Some NPARM mutations are caused by multiple base-pair deletions that cause a frameshift in the reading frame of the gene. These mutations generally produce severe disease.

Because of the reduction in price of gene sequencing, most genetic test centers now sequence the PHOX2b gene to determine if a patient has CCHS.


CCHS Genotype/CCHS Phenotype

It is generally believed that that more alanine expansion the patient has, the more complex the CCHS phenotype is. NPARMs are generally seen as more severely affected than PARMs. But each CCHS patient is unique: there are 20/27 patients that are vent dependent 24 hours a day/seven days a week, while other 20/27 patients are night-only vent dependent. The same is true for NPARMs, while many are complex some are very mild. The CCHS phenotype is very variable. Each case then has to be viewed and treated based on symptoms presented by the patient, as well as considering the mutation number and type to give clues as to how the condition may present. To rely simply on the mutation number or type as an “absolute” description of phenotype is ill-advised.


CCHS Mosaics

Mosaic is a difficult term to define and understand. A human body is made up of TRILLIONS of cells.

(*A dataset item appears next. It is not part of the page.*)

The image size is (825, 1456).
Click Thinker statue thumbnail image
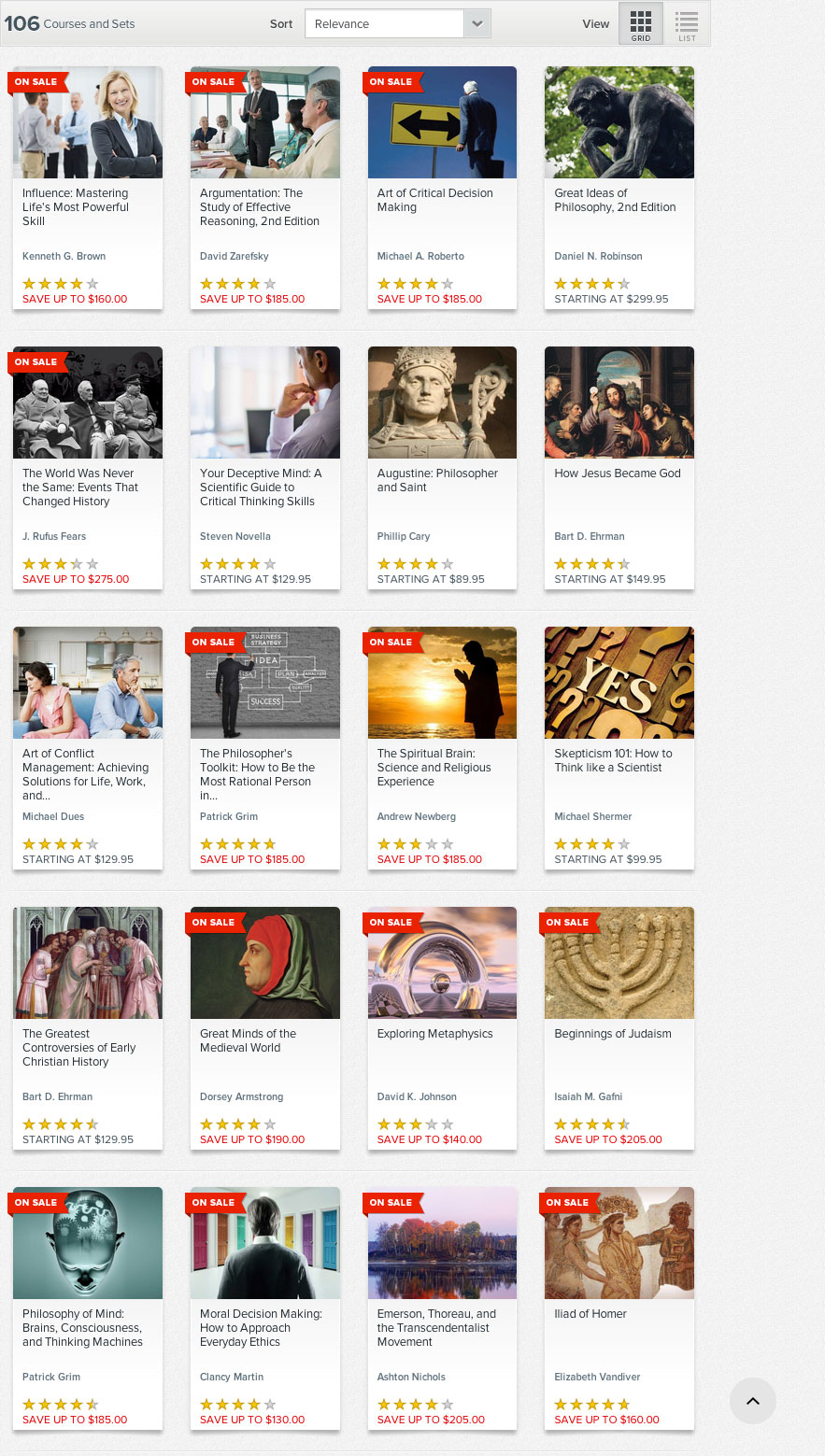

When we talk about a person’s genotype (the genes a person has)–we would say that for most people all these cells have the SAME genetic information in them (this is a very simplistic way of looking at it). Therefore, in a “normal” person–the genotype is identical in each cell.

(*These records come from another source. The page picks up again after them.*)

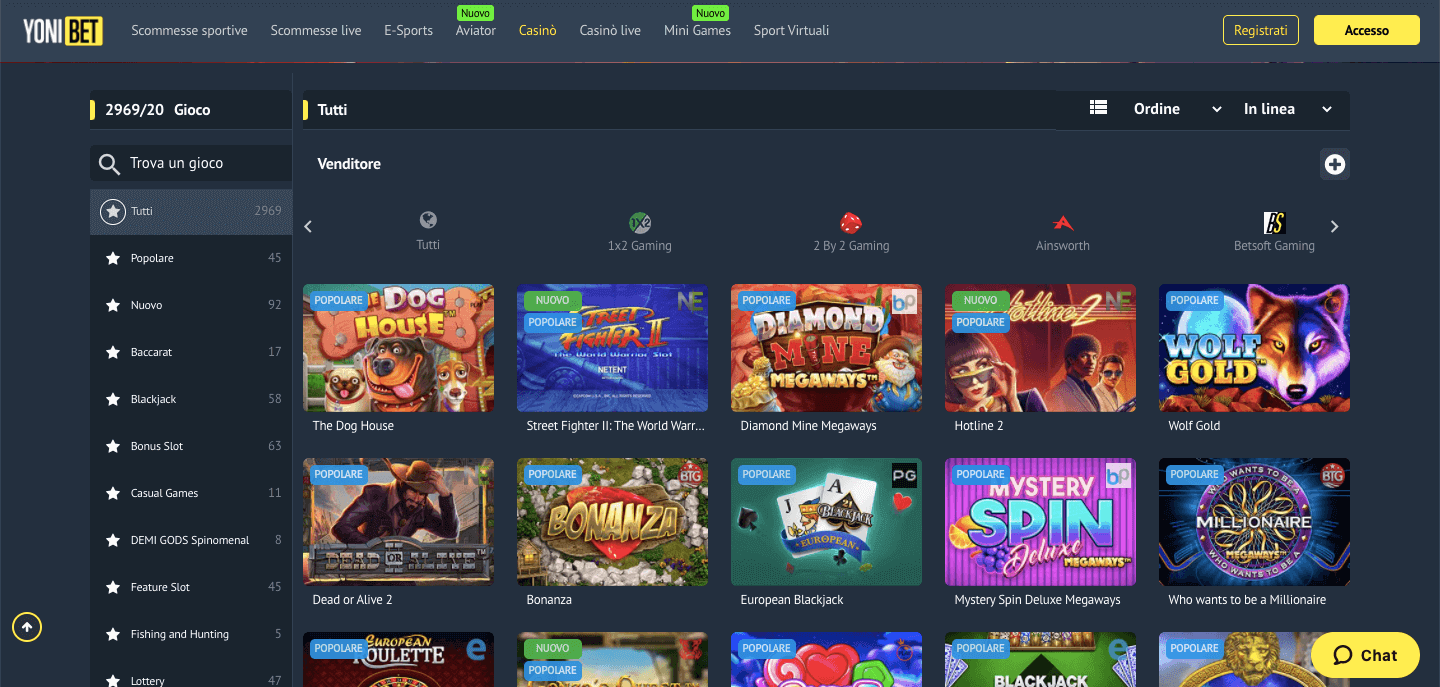Expand more vendors with the plus button

tap(1335, 164)
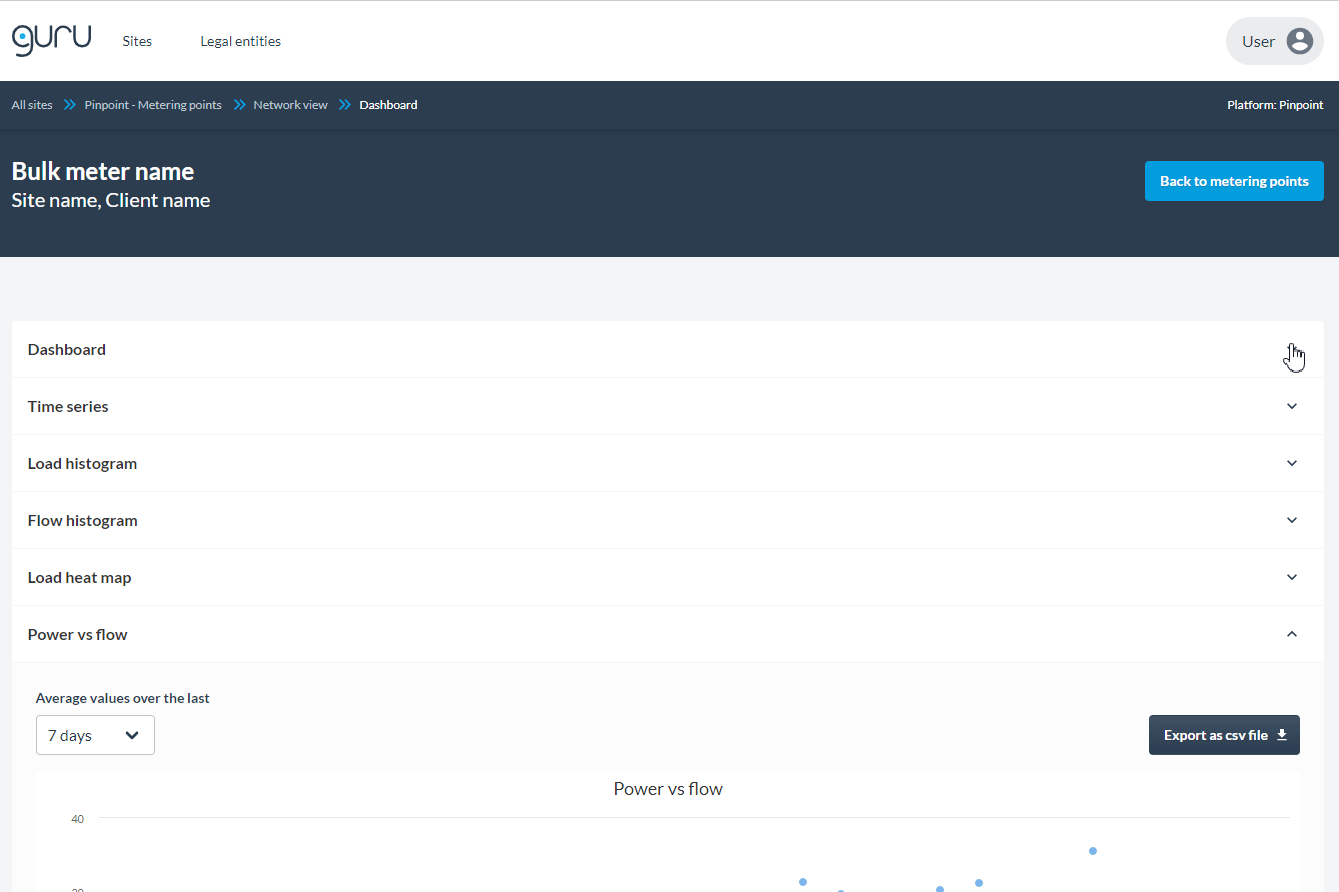The image size is (1339, 892).
Task: Expand the Load histogram section
Action: point(1291,463)
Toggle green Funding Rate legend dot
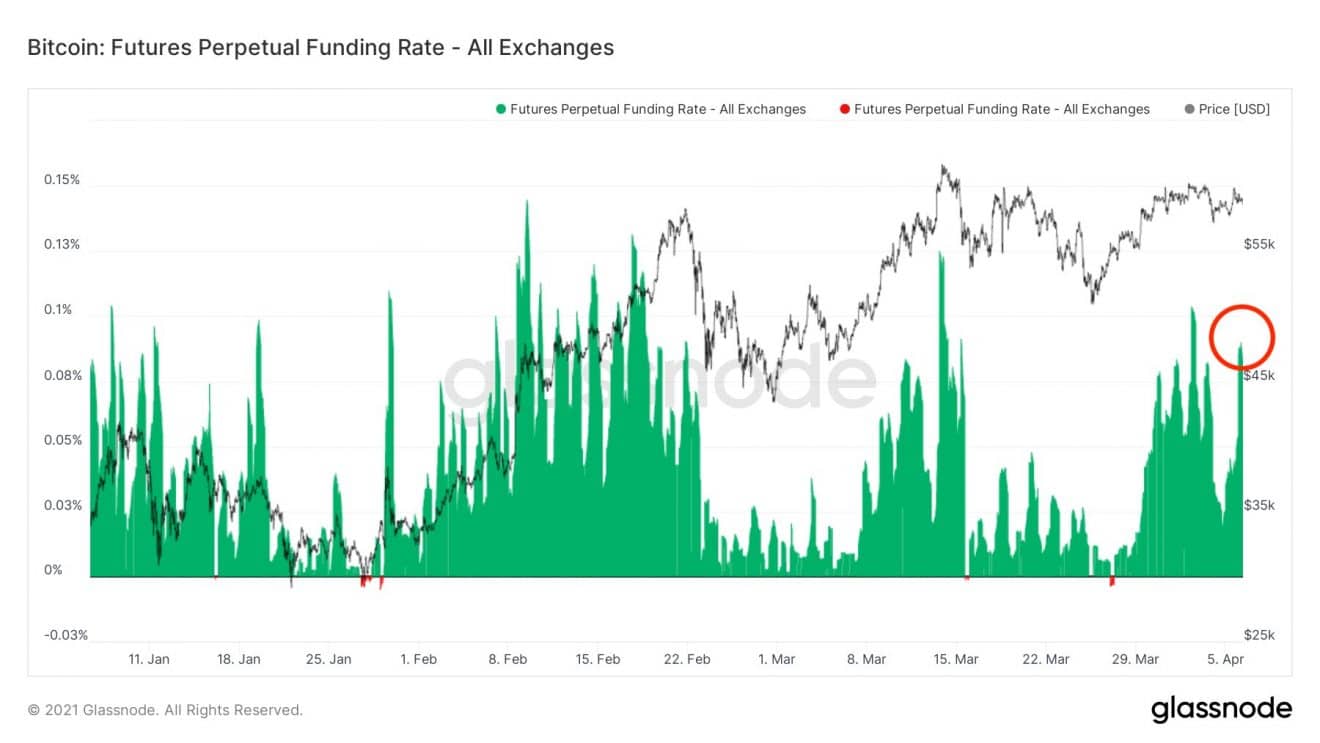Screen dimensions: 1320x743 [x=501, y=109]
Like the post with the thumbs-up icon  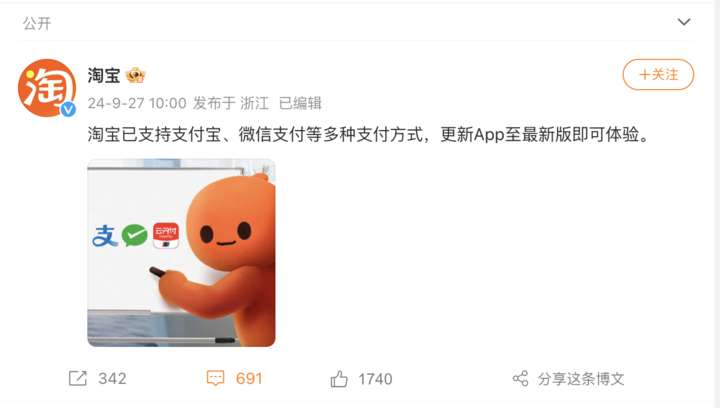point(339,379)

A mosaic individual has cells with different DNA information in them–all the cells are not the same. In a CCHS mosaics – some of the cells will be 20/20 others will be 20/27. Because the change is not in every cell it is hard to find them. That is why the specialist says that there is a 50/50 chance of finding the “unique” cell(s) in a 100 test sample. How many cells are damaged depends on when, post-zygotically, the mutation occurred.

Again, let’s look at it in a simple way. If we are looking at a PARM mutation occurring de novo, pre-zygotically (before fertilization of the egg by the sperm) when that fertilization occurs and the zygote forms (one big cell) the genotype is established in all cells. That one cell starts to divide into 2, 4, 8, 16, 32… ball of cells -> all identical. Fetus develops, all the cells have the PARM mutation -> child born with CCHS.

Mosaics pre-zygotically have 2 normal PHOX2B genes. Fertilization occurs and the zygote is “normal” for PHOX2B. The zygote starts to divide 2, 4, 8, 16, 32… in one of these cells PHOX2B mutates after the zygote has formed (mosaicism due to POST zygotic mutation) all cells formed from this cell line will be damaged. All cells formed from other zygotic cells are normal. So a CCHS mosaic has some cells 20/20 and some cells 20/27. Since not every cell is abnormal it is harder to find them by testing (although it can be done). Mosaics can also be asymptomatic or have mild CCHS disease. But, they can also pass the CCHS genotype to offspring. The transmission, however, does not follow a typical dominant transmission pattern. Oftentimes mosaic parents are diagnosed after the birth of a CCHS child.


Genetic Testing of CCHS

A CCHS diagnosis can now be validated with genetic testing. There are several genetic testing labs in the United States (link to testing centers in resource section). Many labs can also now assist in prenatal/preimplantation screening.